The iPhone’s Siri and Windows’ upcoming Cortana may not be as intrusive as the fictional AI Samantha from the Sci-fi rom-com Her, but, with every new incarnation, they would get more personal, more intelligent, more AI-like. (You can bet they’ll remember your appointments better than you do.) Game consoles like Xbox Kinect can now “see” you, in a manner of speaking; using camera view, they can process, remember, and respond to your gestures and expressions. Yet, most engineering and design software still seems entrenched in the mouse-and-keyboard paradigm. Will Congress on the Future of Engineering Software (COFES) yield an inspiring outlook for the state of CAD, CAM, CAE?
The tittle of a COFES 2014 roundtable discussion — “Give Me a Break: Rewrite Your Damn Code” (Saturday April 26, 2 PM) — sums up the frustration that some have felt with software that doesn’t take advantage of the best that modern hardware has to offer. The abstract points out, “Come on now!
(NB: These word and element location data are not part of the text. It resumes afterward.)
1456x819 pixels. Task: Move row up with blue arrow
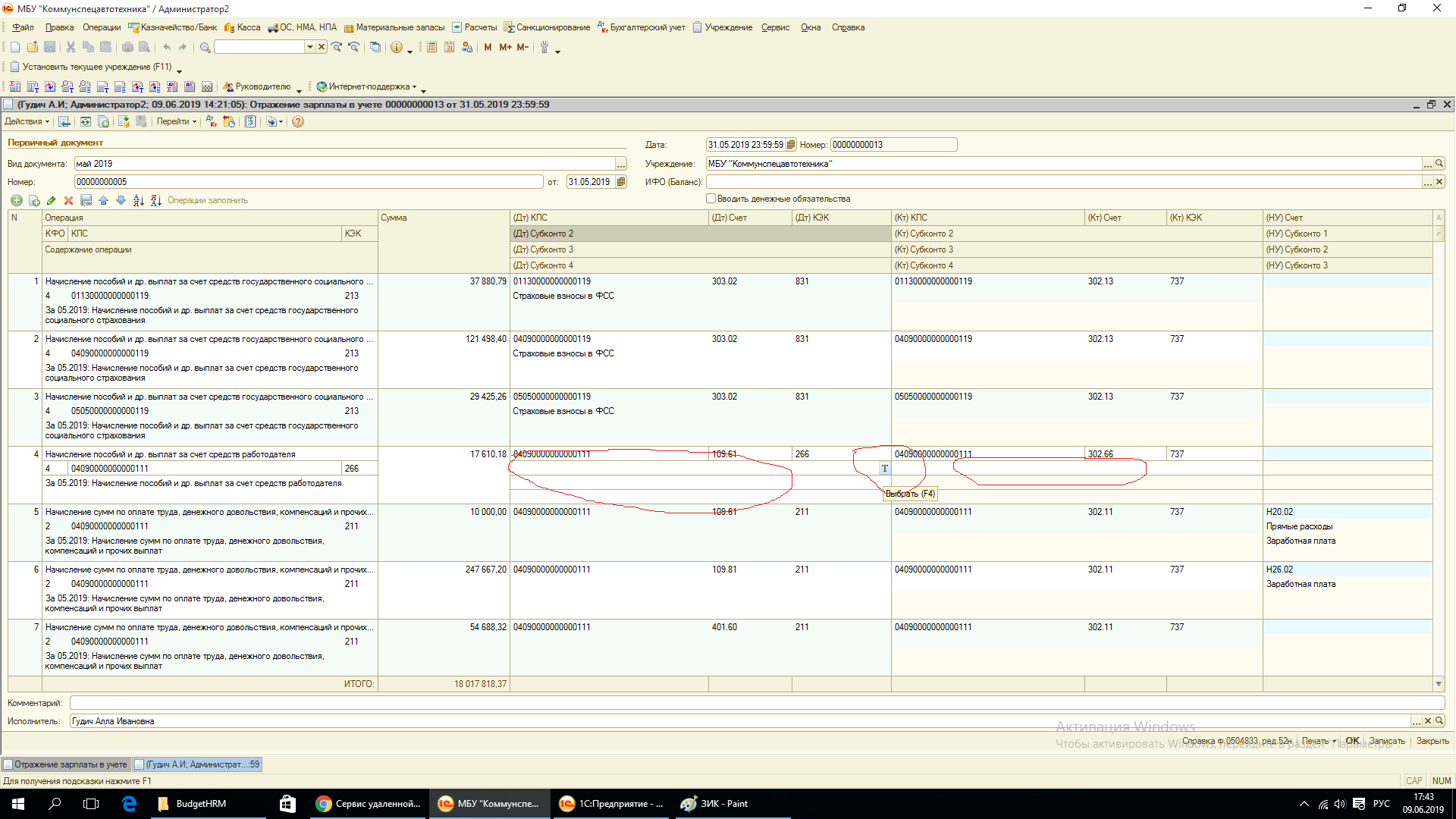(103, 200)
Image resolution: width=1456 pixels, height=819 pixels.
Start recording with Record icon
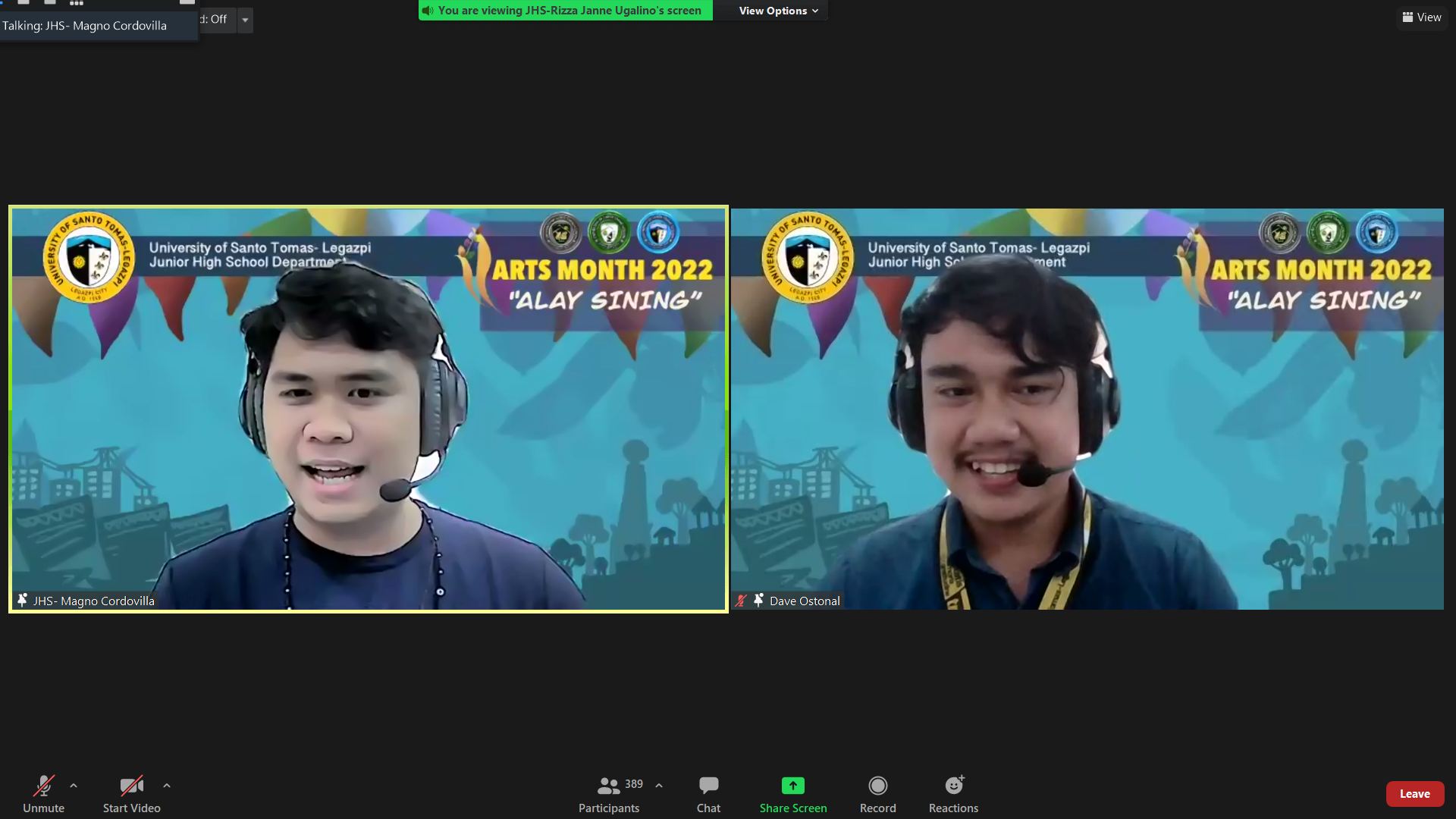877,786
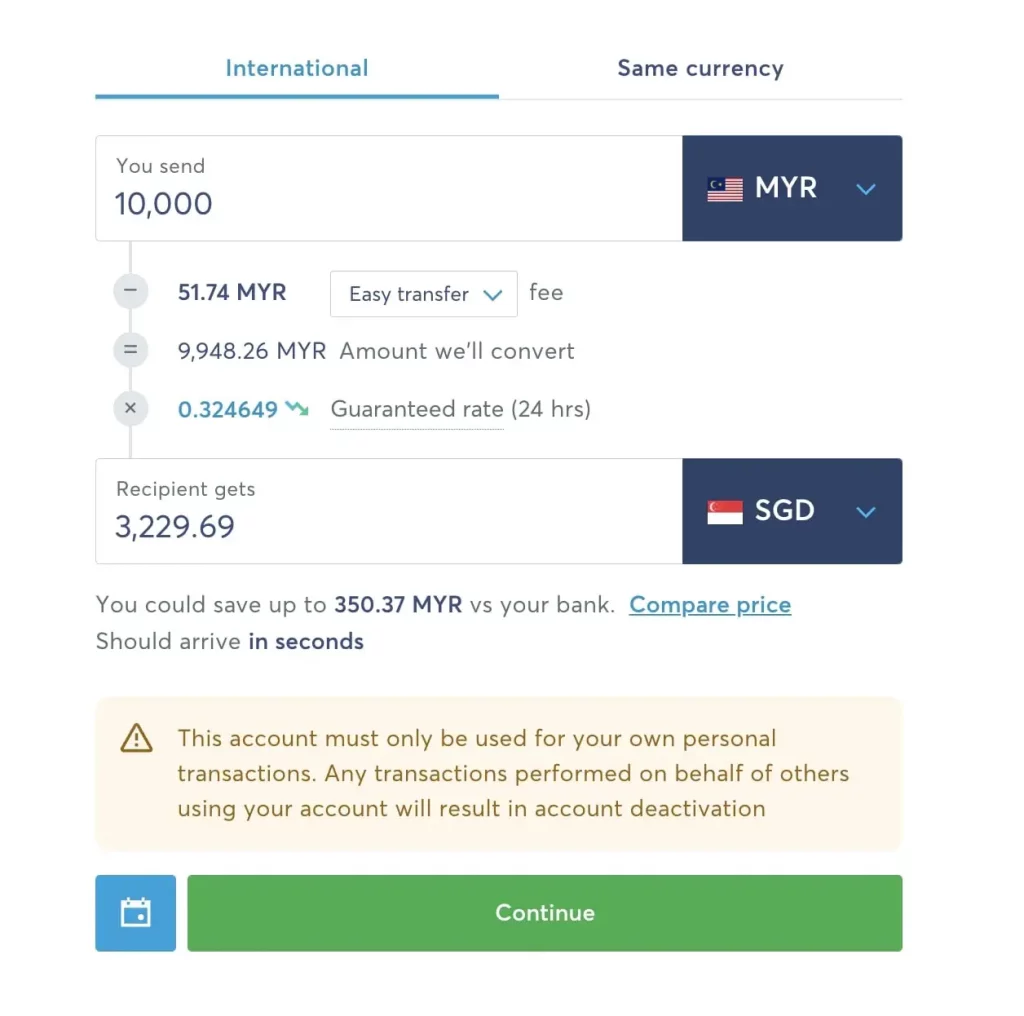Screen dimensions: 1024x1016
Task: Open the SGD currency dropdown
Action: point(866,512)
Multi-chip hardware has been around for almost 20 years and multi-threaded, multi-core hardware for almost 10. What’s it going to take to get you to go back to the drawing board and rethink ALL your software in this (no longer new) context? While you’re at it, what else should you be redesigning your software to accommodate?”
Brad Holtz, president of Cyon Research and cofounder of COFES, explained, “Let’s say I wrote a small routine for a computer operation. Then somebody else took it, did something with it to use it somewhere else. Then someone else wrote what they wanted to do on top of that. So people kept on writing functions on top of the old ones. When you need to move something, you have no idea what might break.” Software code — in this case, design and engineering software — ought be built like LEGO piece, Holtz felt. That way, you could tidily reassemble different pieces into a new product when needed. But the industry appears to be tangled in the spaghetti code accumulated over time. That explains in part the difficulty to implement multi-threaded functions.
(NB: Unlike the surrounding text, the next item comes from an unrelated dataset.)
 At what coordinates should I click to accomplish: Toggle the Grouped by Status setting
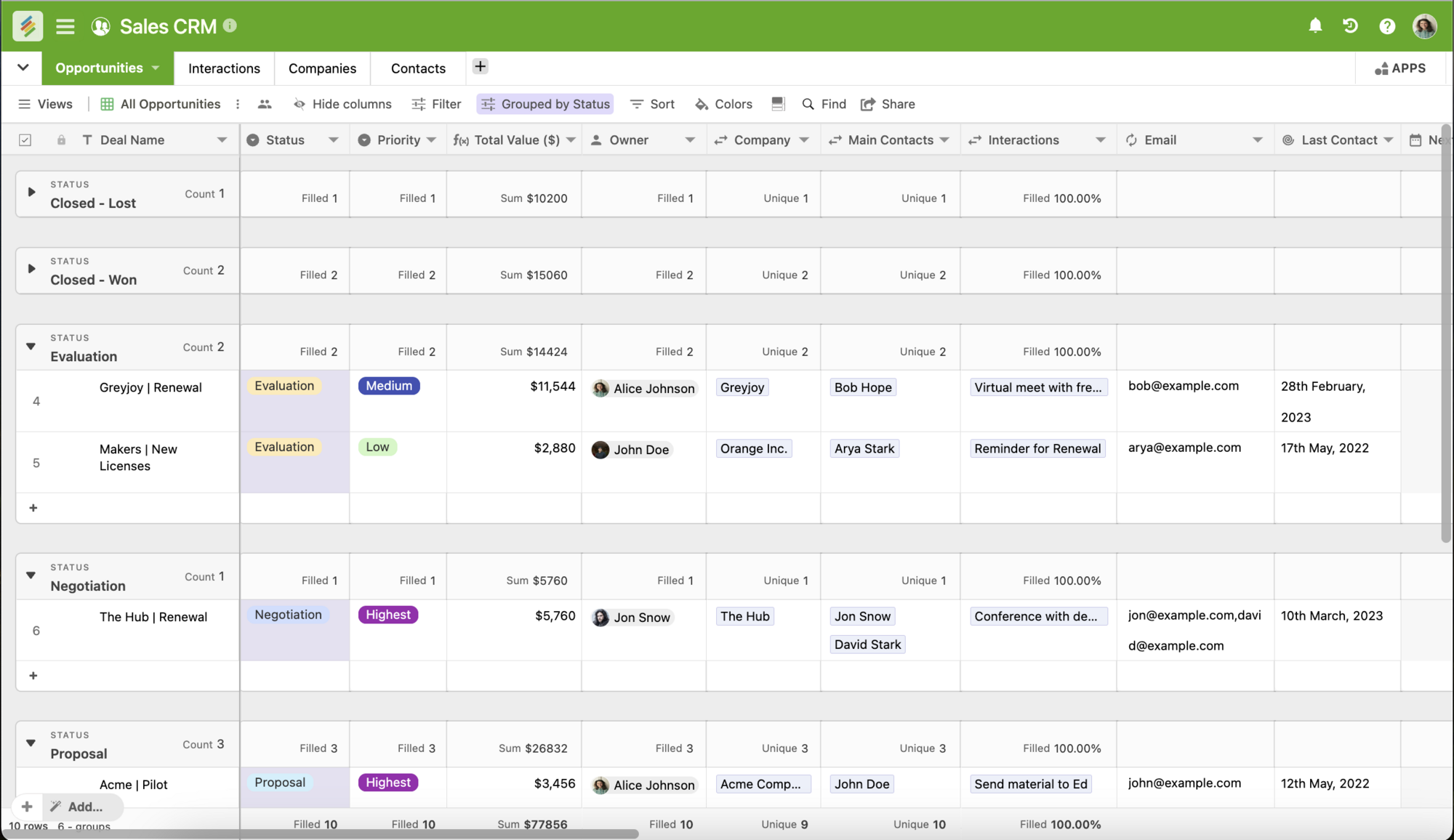point(545,104)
Simon Floyd, Microsoft’s director of innovation and PLM solutions, plans to broach the subject too. “Siemens PLM Software has done some work with Kinect in their Tecnomatix brand for factory automation,” he pointed out. “The humanoid character Jack in the software — you use it to check whether assembly setups are ergonomic or not — can be controlled with Kinect. PTC has also done some work to let you pick up [virtual] objects using gestures with Kinect. Dassault Systemes has demonstrated how to control a drone plane using gestures with Kinect. So they’re trying it out, looking at how to use gestures. On the other hand, they’re not taking advantage of everything on the sensor.”
Part of the remaining 80% of hardware features that currently remains untapped, Floyd pointed out, is some devices’ ability to identify a user’s location based on audio, or recognize different audio signatures. “They can detect where you are based on your audio,” he explained. “The microphones in them are spacial in nature, so they can tell where in a particular room you are standing based your sound and what they can see in the depth-vision. They can also recognize different users in the same room.”
Microsoft has just released the developer kit for Cortana, its virtual personal assistant that will first debut in mobile tablets and phones. “Cortana can process natural language, so it can respond to you in natural speech,” said Floyd. “It also has a machine learning component. At first, it’ll be based on audio input; but we may extrapolate in the future she will include visual data. As she learns from more and more input, her answers become more reliable.”
What would Cortana be able to help you do if it were integrated into design software? A basic CAD function imaginable with this audio-gesture combo might be for the user to select a profile in a virtual model with hand movements from a distance, then issuing the command, “Extrude that up to 2-inch height” verbally.
“The gateway is the natural user interface — a machine you can speak to and talk to naturally,” said Floyd. “But soon you can have predictive behaviors.” If Cortana notices that a user habitually creates draft angles to his or her tall cylindrical bosses, she may prompt, “Do you want to add a draft angle?” once such a boss is created. But these capabilities would take heavy code rework in the software vendors’ R&D labs.
Microsoft is also betting that most computer users would want to experiment with 3D printing. As a consequence, your Windows OS now includes the option to install and run the free 3D Builder app, a program to “view, prepare, and print your 3D models on Windows 8.1-ready 3D printers.” In partnership with netfabb, Microsoft has also launched a free cloud-hosted model repair service. Think of it as “the spellchecker” for STL, OBJ, and 3MF files, the company writes. “This service will save you time by taking care of the many common errors in 3D models that otherwise would require manual repair by a dedicated designer. The service closes holes in the model, fixes face normals, removes self-intersections, and more,” according to the product home page.
At COFES, attendees are willing to entertain “Pie in the Sky” scenarios for how software should evolve, Floyd remarked. “It’s good to get people thinking in those directions.”
In case you’re curious, Cortana evolved from the fictional AI by the same name in the console game Halo.